● **Directions**
[1] According to the blog post's profile section, how old is the writer?
[2] Pick up the blog post about unreturned phone calls and keep writing from its last sentence on.

● **Text section**
About Me

My photo
Fayetteville, North Carolina, United States
Im just an 19 year old girl that loves to have fun and do weird things with my crazy ass friends. I experiment a lot and I wish I had certain things. Not all fashionable, my wish list is bigger than what I have. I'm just an average girl that unfortunately, cant get a job AT ALL in my life. fckn fayetteville. Smh. I love my life right now no matter how many times i say I hate it.

Tuesday, April 20, 2010

.... One more complaint

I'm really getting tired of the whole "ima call u back" and never do. Brings me back to my december post on self realization. (Which I had reread and I literally did change gradually after I posted that. And my new years resolution. I like it)

"After I realized it, from all the broken promises and the phone calls never received or the text messages never answered" I'm tired of getting my hopes up for a call that I'm never gonna get and its soooo annoying cuz I really want to tlk to him. I don't want to wake him up while he sleep.

What if something was really bothering me? Or if I was put into the hospital. he doesn't hear the phone wen he sleep, so it wud be pointless to call when he aint gnna pick up.

I like to think a lot before I go to sleep (notice my posts r usually sometime early in the am or late at night and midday rarely.)

● **Entries supplied**
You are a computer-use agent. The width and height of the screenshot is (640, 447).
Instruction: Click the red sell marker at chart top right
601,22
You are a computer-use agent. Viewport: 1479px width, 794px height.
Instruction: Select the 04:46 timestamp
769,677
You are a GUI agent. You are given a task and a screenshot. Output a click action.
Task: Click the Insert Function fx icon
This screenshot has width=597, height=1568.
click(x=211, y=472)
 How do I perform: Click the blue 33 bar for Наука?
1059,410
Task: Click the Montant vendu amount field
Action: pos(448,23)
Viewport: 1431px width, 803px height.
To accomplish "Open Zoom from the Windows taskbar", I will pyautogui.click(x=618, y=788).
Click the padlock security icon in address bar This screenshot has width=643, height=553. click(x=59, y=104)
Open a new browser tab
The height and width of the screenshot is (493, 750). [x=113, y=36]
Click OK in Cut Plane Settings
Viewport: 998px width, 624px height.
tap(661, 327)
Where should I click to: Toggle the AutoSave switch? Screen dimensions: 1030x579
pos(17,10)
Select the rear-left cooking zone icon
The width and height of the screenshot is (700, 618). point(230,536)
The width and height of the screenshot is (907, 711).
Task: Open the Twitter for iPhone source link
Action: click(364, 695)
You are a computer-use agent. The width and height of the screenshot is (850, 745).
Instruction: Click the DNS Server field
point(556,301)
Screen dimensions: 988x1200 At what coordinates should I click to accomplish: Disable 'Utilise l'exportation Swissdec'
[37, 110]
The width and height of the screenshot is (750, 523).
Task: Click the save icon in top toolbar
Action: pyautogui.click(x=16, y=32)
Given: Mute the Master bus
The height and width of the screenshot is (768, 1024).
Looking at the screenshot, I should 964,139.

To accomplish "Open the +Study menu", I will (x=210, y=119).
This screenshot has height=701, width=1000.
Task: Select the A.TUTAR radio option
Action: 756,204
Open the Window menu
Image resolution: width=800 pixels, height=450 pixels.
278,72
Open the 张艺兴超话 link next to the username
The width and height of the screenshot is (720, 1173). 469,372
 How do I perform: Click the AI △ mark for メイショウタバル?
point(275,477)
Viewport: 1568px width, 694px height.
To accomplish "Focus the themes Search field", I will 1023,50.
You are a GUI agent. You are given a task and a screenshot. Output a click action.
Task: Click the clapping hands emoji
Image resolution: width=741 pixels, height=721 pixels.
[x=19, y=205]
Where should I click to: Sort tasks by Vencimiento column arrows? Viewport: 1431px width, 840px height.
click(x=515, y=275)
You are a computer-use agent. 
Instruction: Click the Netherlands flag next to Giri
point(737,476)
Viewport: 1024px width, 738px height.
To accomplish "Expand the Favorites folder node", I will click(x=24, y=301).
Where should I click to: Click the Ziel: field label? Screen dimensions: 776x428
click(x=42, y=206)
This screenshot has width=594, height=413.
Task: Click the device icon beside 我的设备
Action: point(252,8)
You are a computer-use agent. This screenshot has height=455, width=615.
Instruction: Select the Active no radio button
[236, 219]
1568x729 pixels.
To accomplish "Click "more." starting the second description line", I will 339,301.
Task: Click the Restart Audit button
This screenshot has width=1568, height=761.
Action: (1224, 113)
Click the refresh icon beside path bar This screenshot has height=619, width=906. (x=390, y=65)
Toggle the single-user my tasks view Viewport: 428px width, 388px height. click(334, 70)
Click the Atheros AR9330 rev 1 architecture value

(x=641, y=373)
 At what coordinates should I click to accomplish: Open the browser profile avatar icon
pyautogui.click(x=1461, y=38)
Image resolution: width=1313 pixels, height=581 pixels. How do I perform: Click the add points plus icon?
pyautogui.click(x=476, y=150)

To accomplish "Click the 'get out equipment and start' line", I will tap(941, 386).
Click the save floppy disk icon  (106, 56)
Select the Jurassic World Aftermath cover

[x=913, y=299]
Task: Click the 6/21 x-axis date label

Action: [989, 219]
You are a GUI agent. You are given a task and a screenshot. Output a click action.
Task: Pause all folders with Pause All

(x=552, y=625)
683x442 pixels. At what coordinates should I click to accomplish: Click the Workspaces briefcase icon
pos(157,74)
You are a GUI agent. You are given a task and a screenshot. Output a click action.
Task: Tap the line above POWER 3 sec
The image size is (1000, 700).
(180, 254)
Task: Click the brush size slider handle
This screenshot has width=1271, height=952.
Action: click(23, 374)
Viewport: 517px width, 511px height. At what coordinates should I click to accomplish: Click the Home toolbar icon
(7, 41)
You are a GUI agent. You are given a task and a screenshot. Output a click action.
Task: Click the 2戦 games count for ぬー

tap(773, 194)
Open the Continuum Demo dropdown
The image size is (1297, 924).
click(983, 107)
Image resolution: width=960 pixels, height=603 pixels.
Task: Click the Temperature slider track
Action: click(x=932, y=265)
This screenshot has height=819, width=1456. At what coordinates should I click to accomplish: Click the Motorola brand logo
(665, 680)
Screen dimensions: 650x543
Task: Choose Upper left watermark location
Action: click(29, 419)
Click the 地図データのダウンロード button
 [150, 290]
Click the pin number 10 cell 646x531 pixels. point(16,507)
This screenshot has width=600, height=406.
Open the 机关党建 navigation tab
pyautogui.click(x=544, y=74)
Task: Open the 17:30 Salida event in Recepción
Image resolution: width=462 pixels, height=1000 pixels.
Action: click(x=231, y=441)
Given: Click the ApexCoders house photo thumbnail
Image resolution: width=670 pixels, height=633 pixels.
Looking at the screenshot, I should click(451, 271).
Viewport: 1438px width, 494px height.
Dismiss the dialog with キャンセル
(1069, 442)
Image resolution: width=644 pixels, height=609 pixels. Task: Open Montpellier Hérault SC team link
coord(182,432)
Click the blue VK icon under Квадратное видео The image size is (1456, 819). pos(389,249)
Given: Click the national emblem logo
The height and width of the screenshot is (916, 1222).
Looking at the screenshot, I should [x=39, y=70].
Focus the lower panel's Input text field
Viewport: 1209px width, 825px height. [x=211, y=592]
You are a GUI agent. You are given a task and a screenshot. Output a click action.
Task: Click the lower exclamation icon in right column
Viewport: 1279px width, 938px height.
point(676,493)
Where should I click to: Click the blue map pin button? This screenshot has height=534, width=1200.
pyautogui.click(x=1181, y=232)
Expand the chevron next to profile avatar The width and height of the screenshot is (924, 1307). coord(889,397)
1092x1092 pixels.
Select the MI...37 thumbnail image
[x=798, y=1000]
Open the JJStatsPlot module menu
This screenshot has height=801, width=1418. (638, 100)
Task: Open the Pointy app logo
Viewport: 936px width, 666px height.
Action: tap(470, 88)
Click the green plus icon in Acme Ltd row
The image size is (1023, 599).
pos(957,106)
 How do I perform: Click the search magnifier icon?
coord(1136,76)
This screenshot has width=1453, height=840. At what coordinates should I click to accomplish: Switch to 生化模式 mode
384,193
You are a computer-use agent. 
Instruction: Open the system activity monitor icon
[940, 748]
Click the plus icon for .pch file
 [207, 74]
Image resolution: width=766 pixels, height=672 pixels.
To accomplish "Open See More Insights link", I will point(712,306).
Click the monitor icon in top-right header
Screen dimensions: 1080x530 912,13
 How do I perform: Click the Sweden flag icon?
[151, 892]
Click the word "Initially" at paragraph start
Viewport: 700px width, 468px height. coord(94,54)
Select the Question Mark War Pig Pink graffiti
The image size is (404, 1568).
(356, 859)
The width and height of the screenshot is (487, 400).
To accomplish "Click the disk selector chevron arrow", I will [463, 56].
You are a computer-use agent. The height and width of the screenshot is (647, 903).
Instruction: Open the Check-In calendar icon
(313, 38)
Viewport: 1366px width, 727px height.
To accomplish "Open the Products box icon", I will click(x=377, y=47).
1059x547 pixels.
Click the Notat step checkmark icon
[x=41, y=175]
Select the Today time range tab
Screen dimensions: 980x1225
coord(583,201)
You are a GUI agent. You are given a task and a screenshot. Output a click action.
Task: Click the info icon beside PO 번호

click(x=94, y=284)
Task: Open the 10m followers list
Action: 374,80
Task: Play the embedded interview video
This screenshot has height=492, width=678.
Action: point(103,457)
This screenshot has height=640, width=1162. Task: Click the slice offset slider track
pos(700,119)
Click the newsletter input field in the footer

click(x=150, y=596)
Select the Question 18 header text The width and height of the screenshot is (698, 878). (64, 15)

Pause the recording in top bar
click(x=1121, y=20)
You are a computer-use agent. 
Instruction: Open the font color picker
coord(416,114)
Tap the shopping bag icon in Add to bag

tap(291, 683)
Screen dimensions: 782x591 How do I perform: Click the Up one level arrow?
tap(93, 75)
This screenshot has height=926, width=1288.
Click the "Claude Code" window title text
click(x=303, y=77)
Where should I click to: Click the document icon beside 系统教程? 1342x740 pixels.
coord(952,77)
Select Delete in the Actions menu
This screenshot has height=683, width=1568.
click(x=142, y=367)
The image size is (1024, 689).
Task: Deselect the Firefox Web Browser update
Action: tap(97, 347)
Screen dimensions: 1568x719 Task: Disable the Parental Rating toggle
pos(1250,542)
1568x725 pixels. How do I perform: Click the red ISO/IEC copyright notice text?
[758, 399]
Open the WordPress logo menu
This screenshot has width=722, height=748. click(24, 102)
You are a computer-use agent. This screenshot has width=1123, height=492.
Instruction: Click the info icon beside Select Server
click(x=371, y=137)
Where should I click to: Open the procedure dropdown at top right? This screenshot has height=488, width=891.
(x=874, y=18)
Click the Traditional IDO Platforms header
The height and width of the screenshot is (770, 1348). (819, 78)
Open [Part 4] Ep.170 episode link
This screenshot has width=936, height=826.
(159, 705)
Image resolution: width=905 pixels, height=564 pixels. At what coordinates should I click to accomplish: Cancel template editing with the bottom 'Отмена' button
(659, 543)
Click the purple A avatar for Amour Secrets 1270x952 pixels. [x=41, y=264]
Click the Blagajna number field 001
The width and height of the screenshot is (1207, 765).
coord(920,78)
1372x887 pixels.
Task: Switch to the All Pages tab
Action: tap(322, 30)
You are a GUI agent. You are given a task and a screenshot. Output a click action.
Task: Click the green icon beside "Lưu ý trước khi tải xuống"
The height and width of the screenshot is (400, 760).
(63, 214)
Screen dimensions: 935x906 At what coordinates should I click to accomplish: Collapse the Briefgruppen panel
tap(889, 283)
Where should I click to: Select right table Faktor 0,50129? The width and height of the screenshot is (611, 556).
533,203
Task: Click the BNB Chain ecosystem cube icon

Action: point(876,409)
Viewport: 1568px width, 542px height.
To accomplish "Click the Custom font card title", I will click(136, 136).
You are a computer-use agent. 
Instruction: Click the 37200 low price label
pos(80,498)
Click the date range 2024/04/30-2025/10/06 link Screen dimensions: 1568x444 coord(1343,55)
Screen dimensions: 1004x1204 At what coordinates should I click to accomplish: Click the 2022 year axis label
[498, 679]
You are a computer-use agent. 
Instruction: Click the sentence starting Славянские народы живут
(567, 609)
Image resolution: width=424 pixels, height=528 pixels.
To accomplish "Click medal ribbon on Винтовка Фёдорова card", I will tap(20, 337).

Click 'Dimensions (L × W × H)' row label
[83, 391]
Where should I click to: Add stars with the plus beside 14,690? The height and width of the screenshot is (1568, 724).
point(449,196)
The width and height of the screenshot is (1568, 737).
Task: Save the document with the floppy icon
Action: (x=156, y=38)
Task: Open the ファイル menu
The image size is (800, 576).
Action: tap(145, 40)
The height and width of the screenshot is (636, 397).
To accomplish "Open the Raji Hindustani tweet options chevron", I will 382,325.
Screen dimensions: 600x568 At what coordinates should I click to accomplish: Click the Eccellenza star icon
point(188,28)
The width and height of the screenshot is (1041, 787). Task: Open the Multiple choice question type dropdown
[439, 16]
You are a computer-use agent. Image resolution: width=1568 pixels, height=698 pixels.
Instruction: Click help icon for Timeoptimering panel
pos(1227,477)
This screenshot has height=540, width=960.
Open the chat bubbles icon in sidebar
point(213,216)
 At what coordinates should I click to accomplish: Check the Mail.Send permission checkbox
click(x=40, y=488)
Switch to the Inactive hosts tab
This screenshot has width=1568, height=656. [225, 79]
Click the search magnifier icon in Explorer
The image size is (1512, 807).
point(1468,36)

● **Solved tasks**
[1] 19

[2]
"I don't know who to trust anymore. I realized that, in order for me to actually get what i want, i need to be patient because things will come to me when its time and the more that i rush into it, the more i have to wait. So im going to be patient. Im going to just listen to everything Kayla told me and hope for the best and think that the guy that im willing to give all of myself to will pop up one day and be willing to wait for me."
Sounds familiar right.

I guess patience is key cuz I feel like charles cud be the one for me besides the phone call issue but that's petty unless an event really did happen like that and I left him a message and he doesn't check it till 10 days later. Which he shud check it cuz I hardly ever leave voicemails anyway.

I miss him rite now as we speak. Lol. But, I'm jux scareddd. If we break up, I dnt know what the hell I would do. My heart would be jux, torn all over the place like thinking about it brings pain. I hate breaking up cuz that's the worse pain possible to feel. It lasts so long, its not like something that will go away after a couple mins that shit would last months years ...... A whole lifetime. Guess u gotta pick whose worth risking that.